Coming again to actuality, it is nonetheless “early days” for multimodal picture output, and Google acknowledges that. Recall that Flash 2.0 is meant to be a smaller AI mannequin that’s quicker and cheaper to run, so it hasn’t absorbed the whole breadth of the Web. All that data takes a variety of area by way of parameter rely, and extra parameters means extra compute. As a substitute, Google skilled Gemini 2.0 Flash by feeding it a curated dataset that additionally doubtless included focused artificial information. Because of this, the mannequin doesn’t “know” all the pieces visible in regards to the world, and Google itself says the coaching information is “broad and normal, not absolute or full.”

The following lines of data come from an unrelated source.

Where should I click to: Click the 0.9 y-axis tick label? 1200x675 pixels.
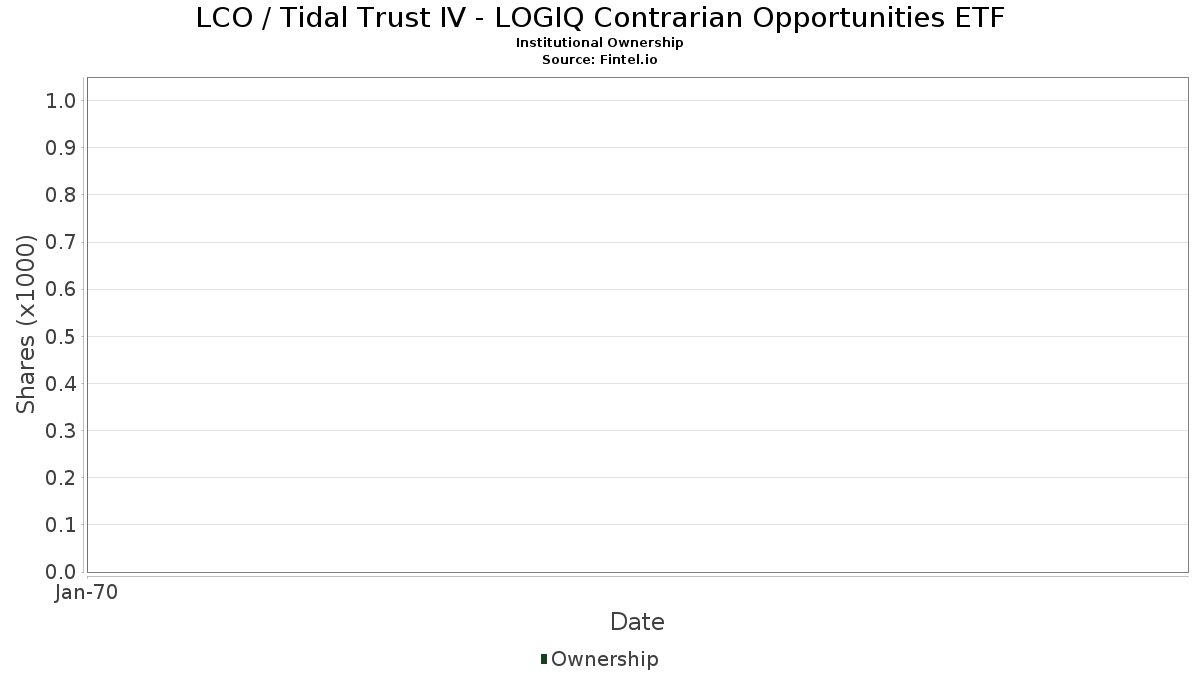click(61, 148)
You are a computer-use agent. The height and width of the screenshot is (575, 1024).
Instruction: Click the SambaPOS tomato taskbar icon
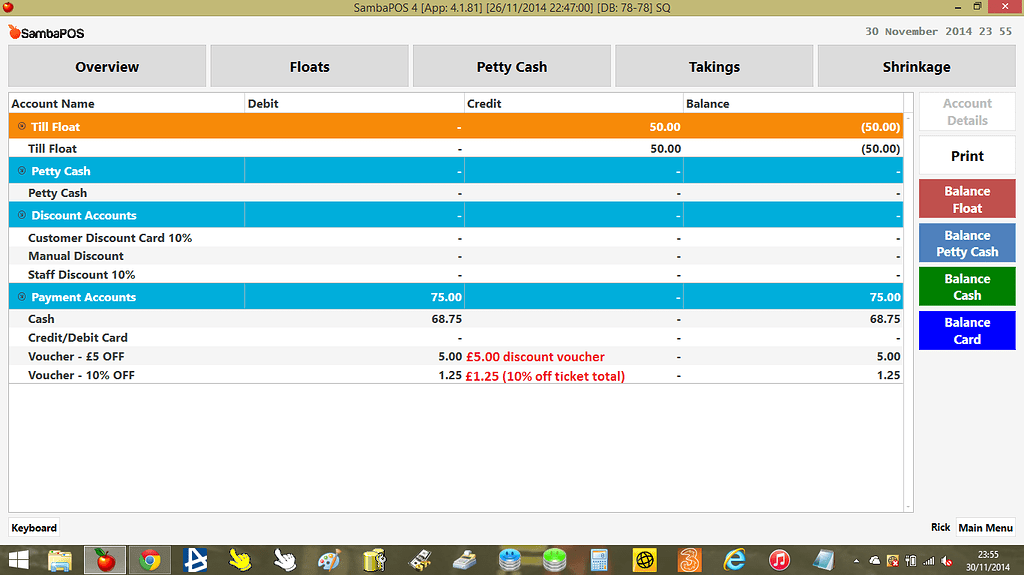tap(105, 560)
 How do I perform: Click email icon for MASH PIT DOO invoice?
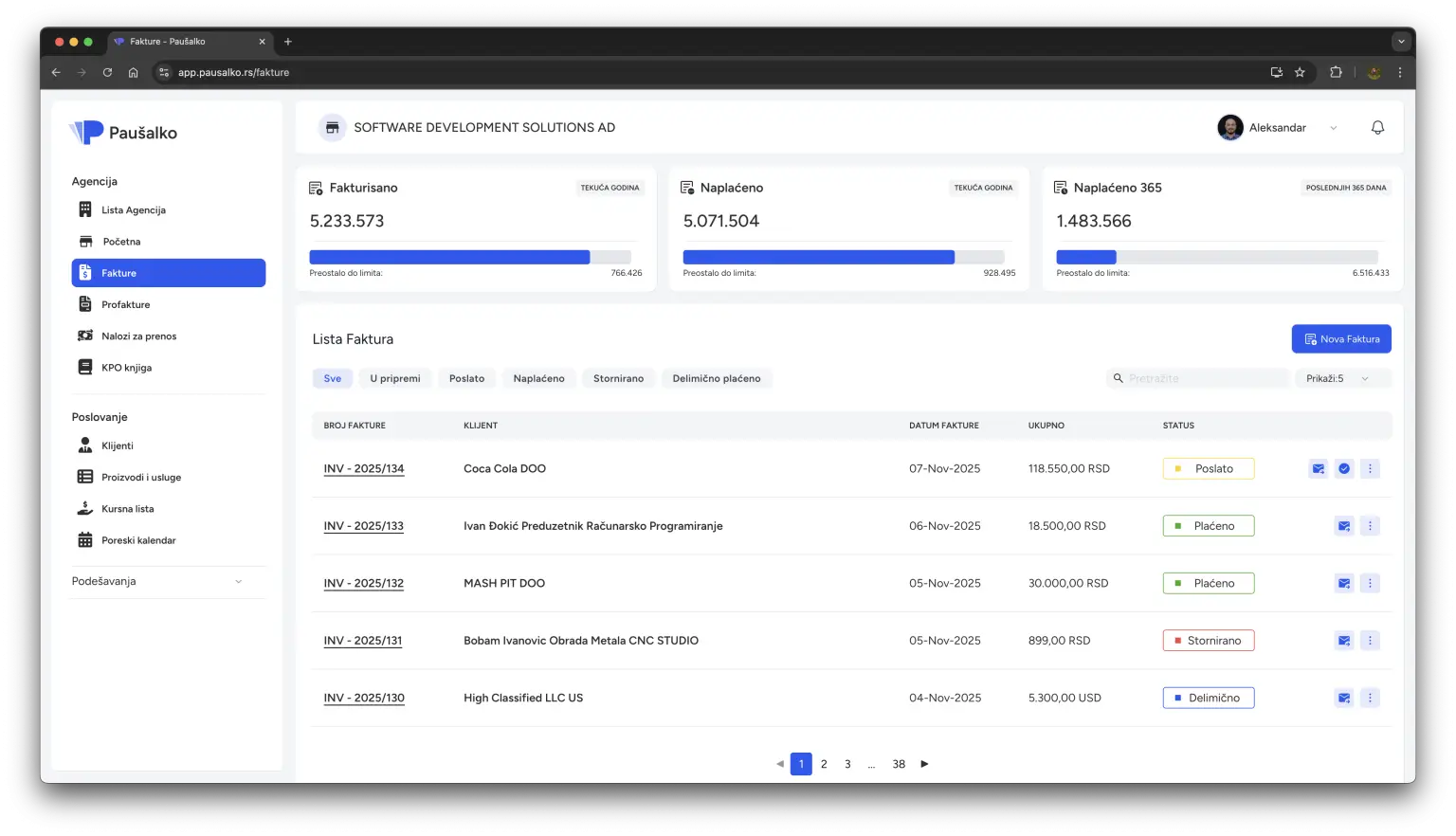coord(1343,583)
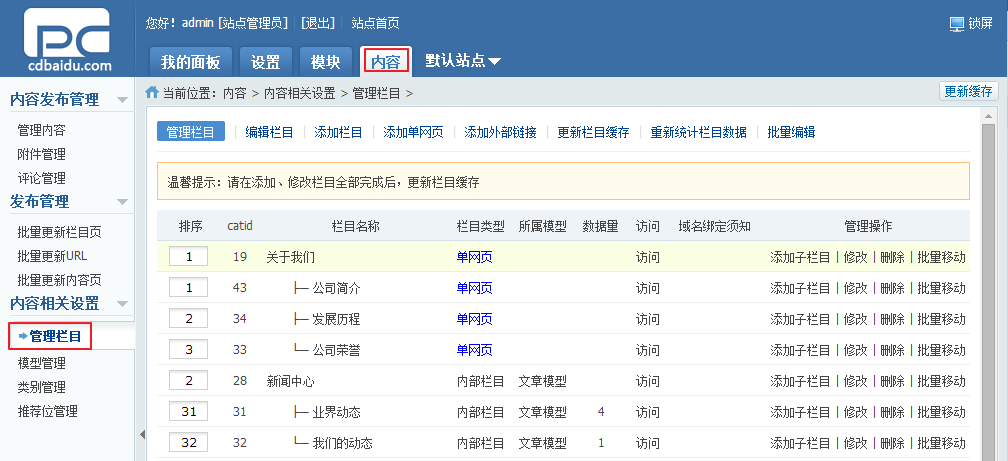Collapse sidebar using small left arrow

click(142, 435)
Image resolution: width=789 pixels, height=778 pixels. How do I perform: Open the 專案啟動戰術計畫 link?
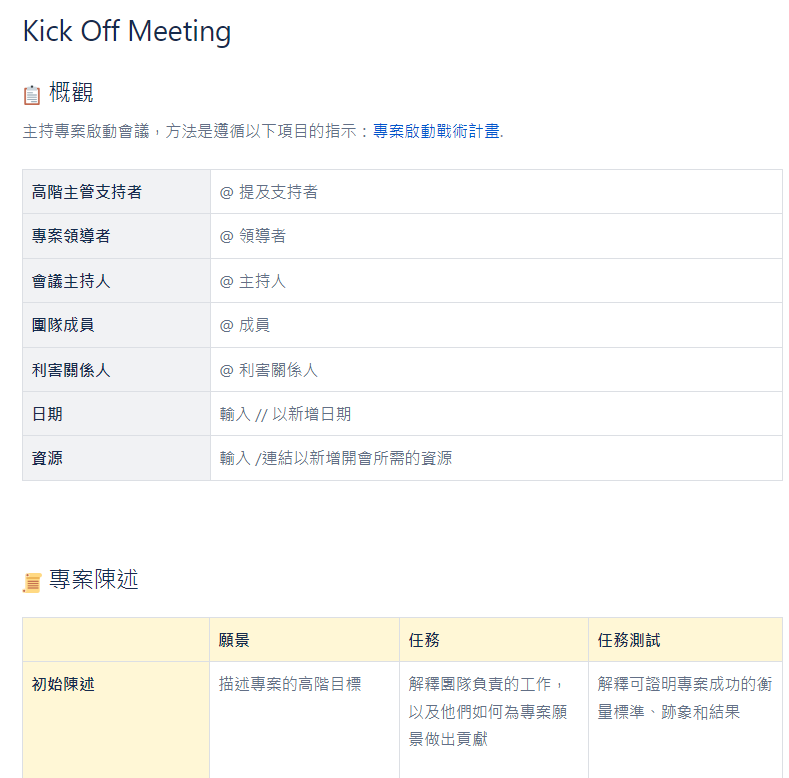435,131
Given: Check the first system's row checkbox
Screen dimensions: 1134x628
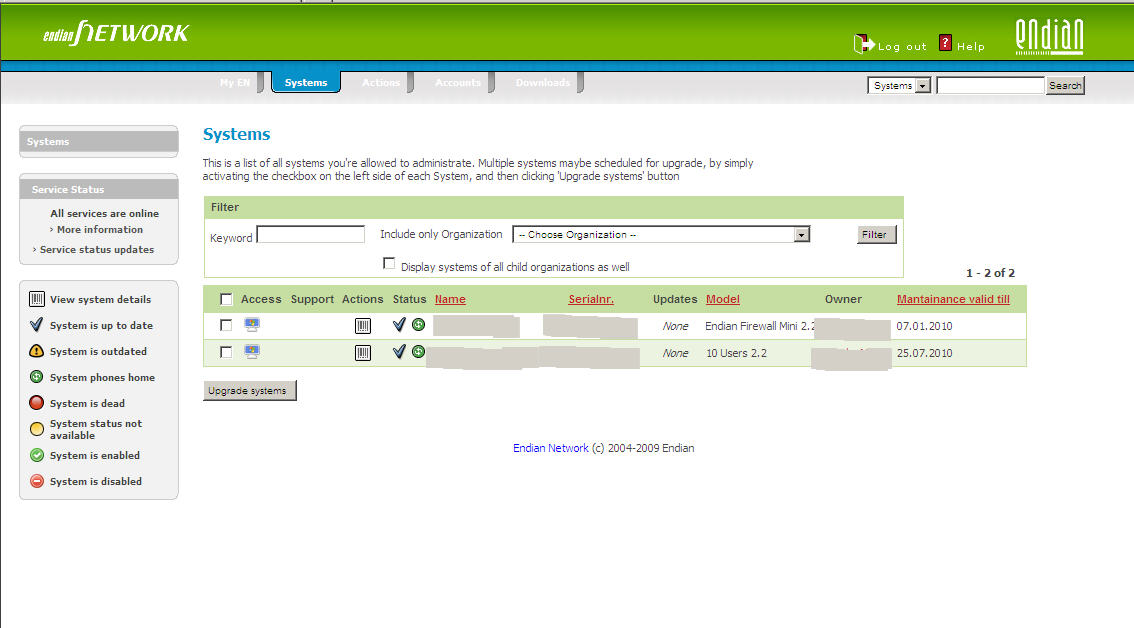Looking at the screenshot, I should point(226,325).
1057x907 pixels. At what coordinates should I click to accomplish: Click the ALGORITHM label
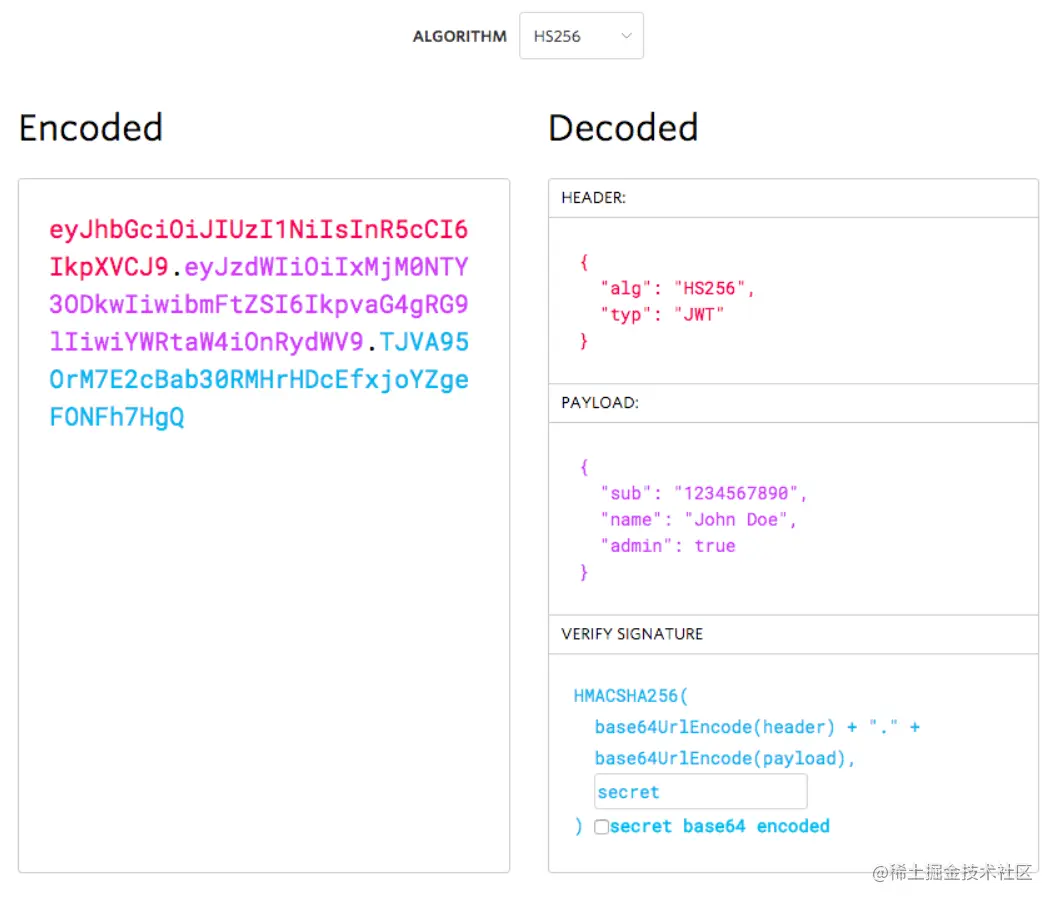pyautogui.click(x=460, y=37)
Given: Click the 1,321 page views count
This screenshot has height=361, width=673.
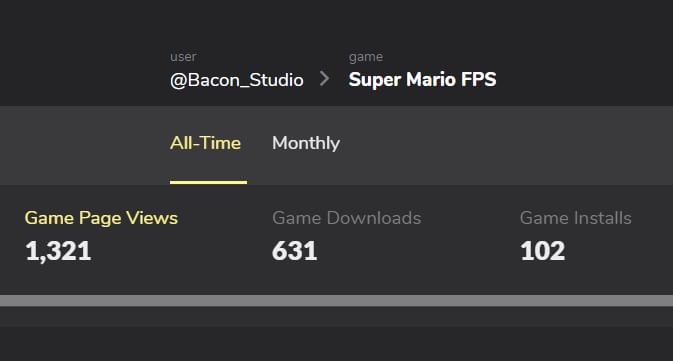Looking at the screenshot, I should (58, 251).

That is only a fancy manner of claiming that the picture output high quality is not good—but. However there’s loads of room for enchancment sooner or later to include extra visible “information” as coaching methods advance and compute drops in price. If the method turns into something like we have seen with diffusion-based AI picture turbines like Secure Diffusion, Midjourney, and Flux, multimodal picture output high quality might enhance quickly over a brief time frame. Prepare for a very fluid media actuality.